[PROBLEM TO WORK ON] Lines containing the word "icon" are to be copied from the data below.

[RECORDS SUPPLIED]
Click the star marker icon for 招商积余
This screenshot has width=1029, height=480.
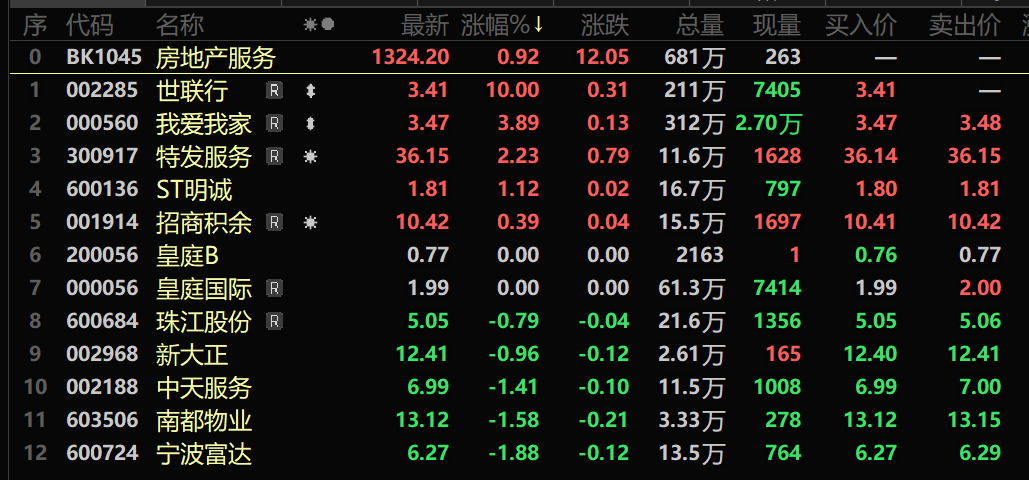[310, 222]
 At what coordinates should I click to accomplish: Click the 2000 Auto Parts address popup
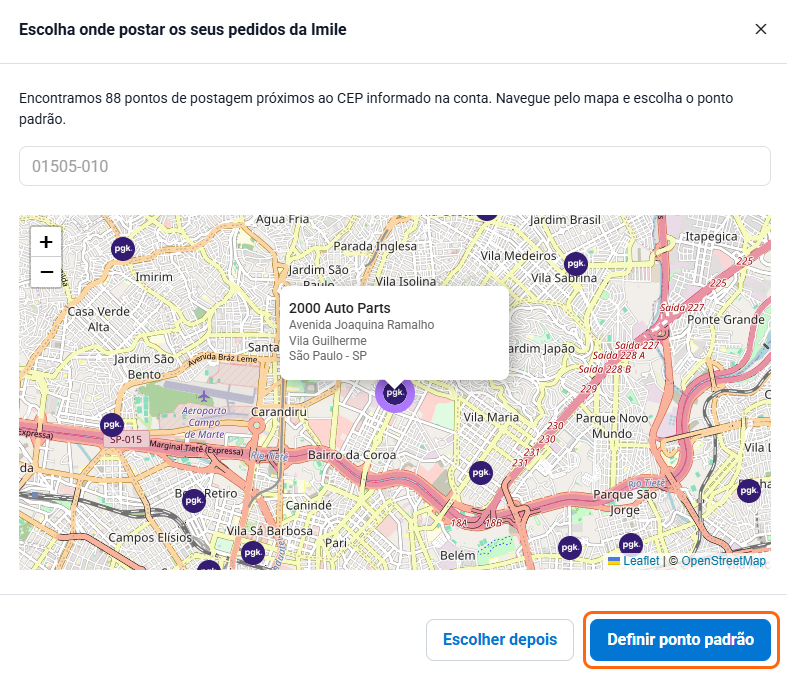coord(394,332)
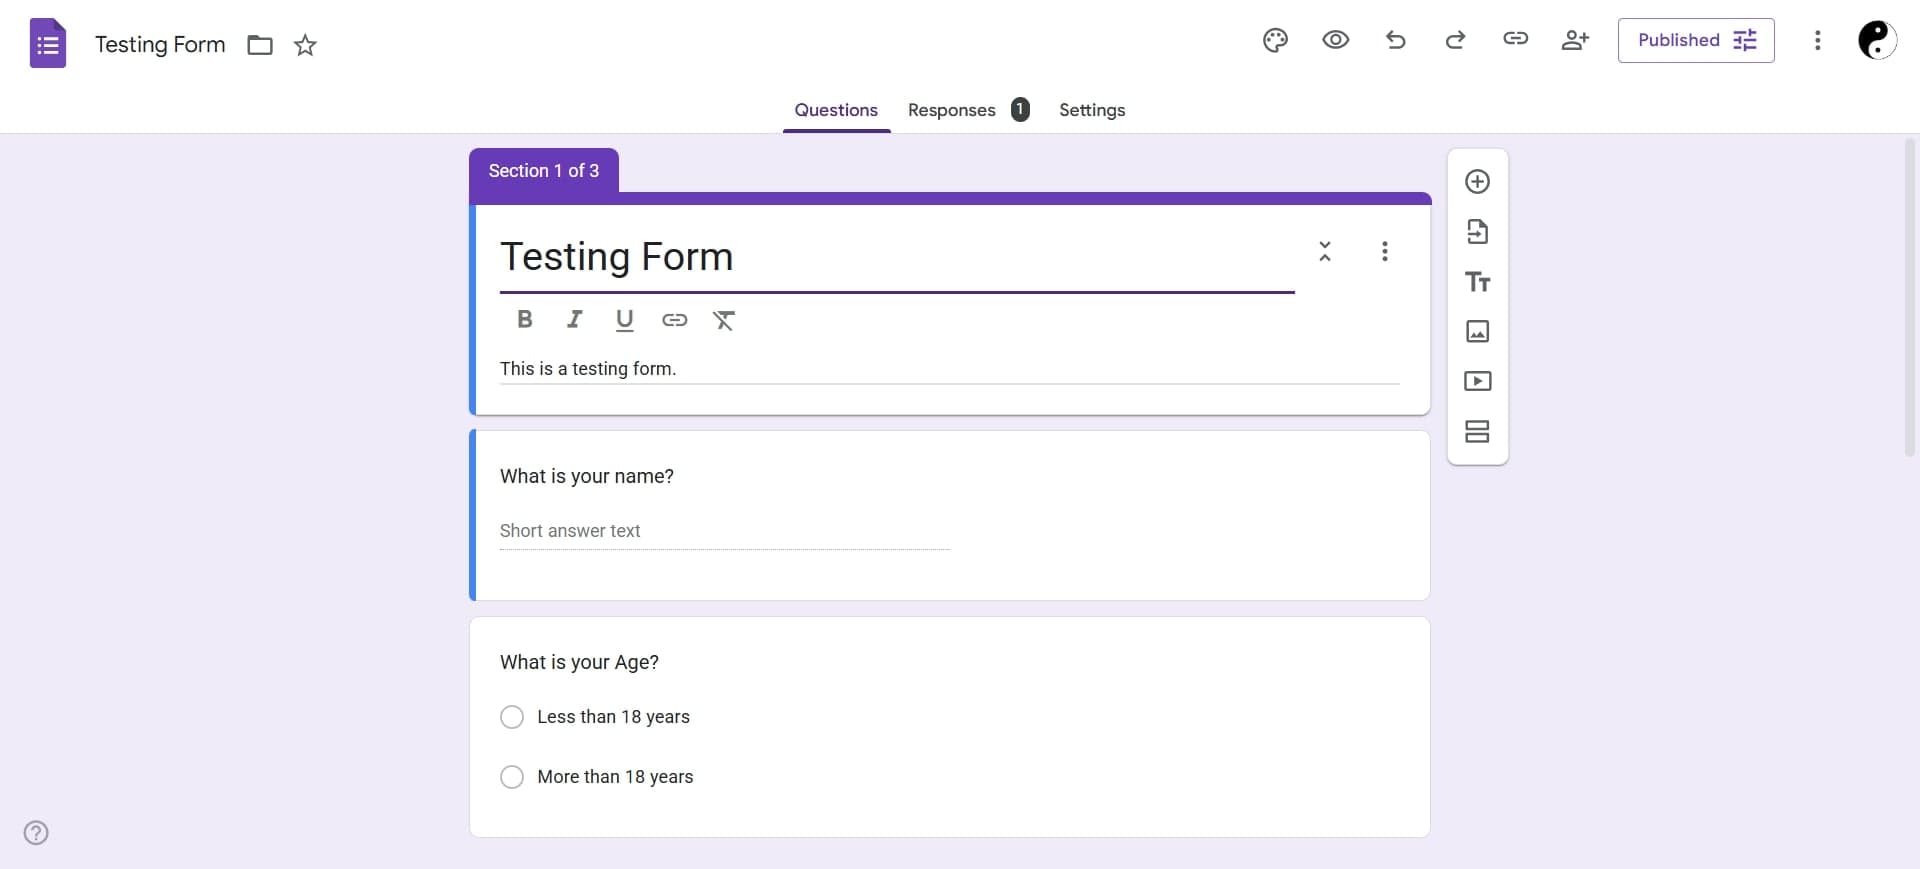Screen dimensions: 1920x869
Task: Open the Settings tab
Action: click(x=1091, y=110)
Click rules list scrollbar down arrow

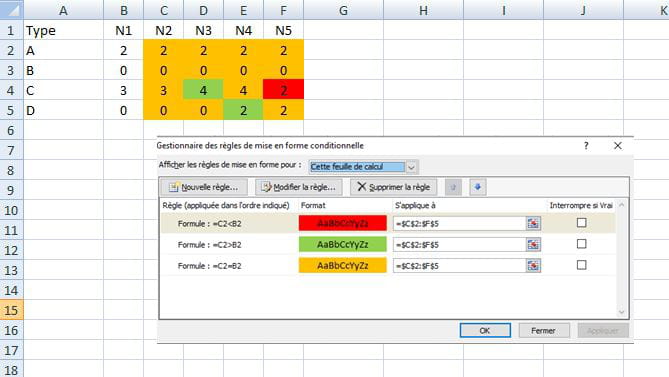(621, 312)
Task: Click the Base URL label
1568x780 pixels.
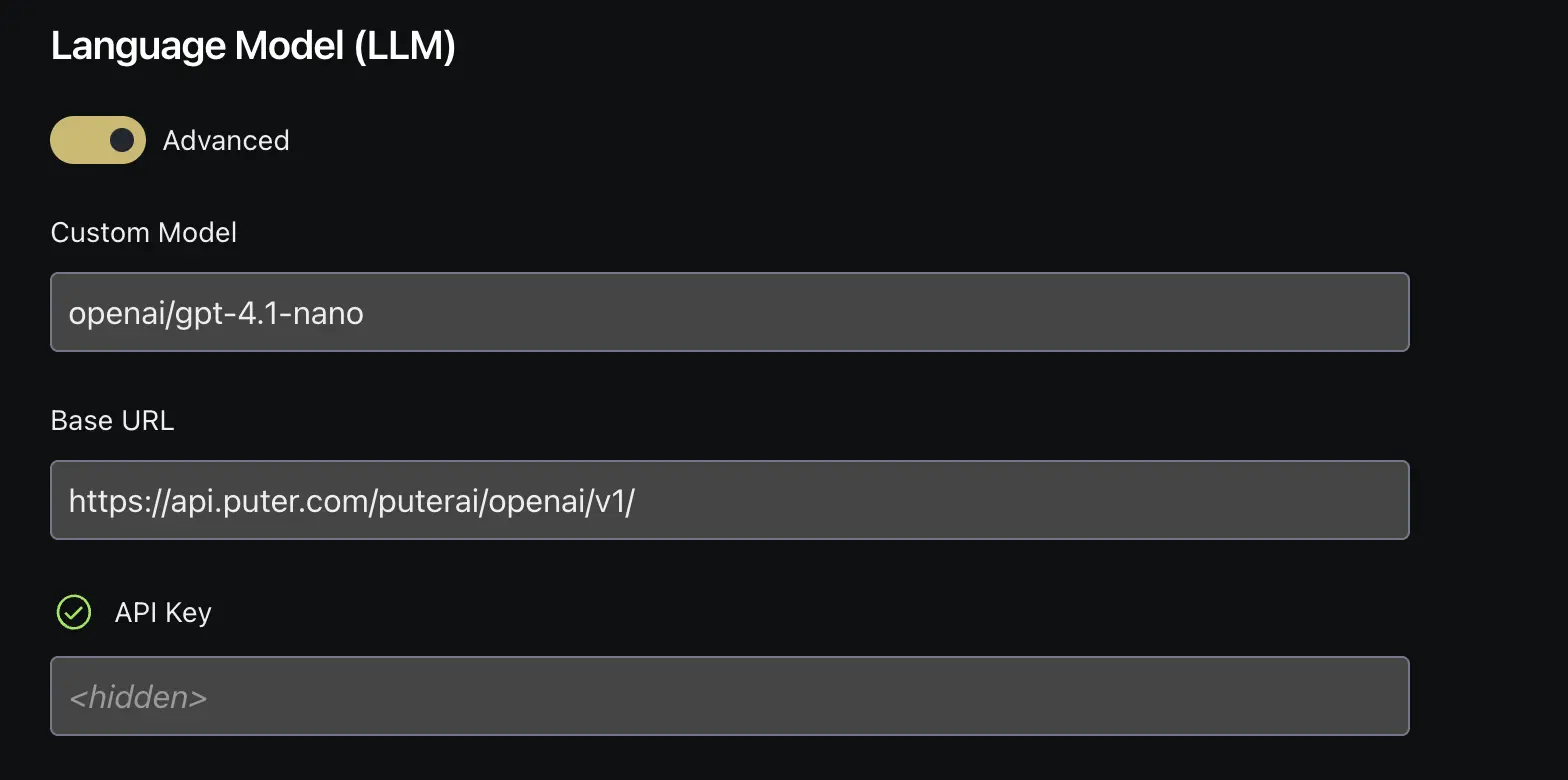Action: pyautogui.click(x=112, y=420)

---

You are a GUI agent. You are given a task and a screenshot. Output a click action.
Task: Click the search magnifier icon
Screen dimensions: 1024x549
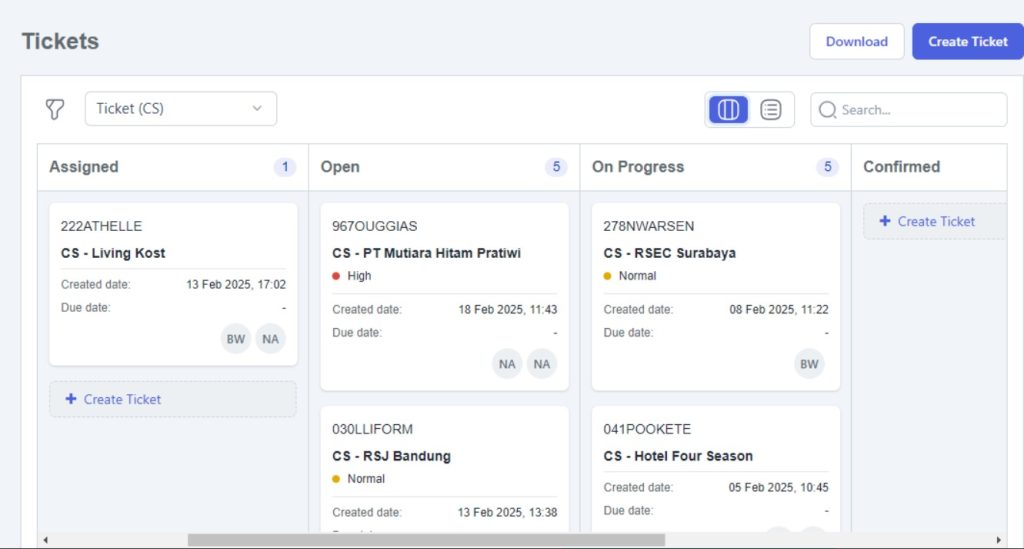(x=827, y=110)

---

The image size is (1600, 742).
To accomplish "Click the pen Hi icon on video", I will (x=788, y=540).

[ANSWER FOR THE TASK]
Click the star marker icon for 招商积余
Task: Click the search magnifier icon
To accomplish "Click the pen Hi icon on video", I will (x=788, y=540).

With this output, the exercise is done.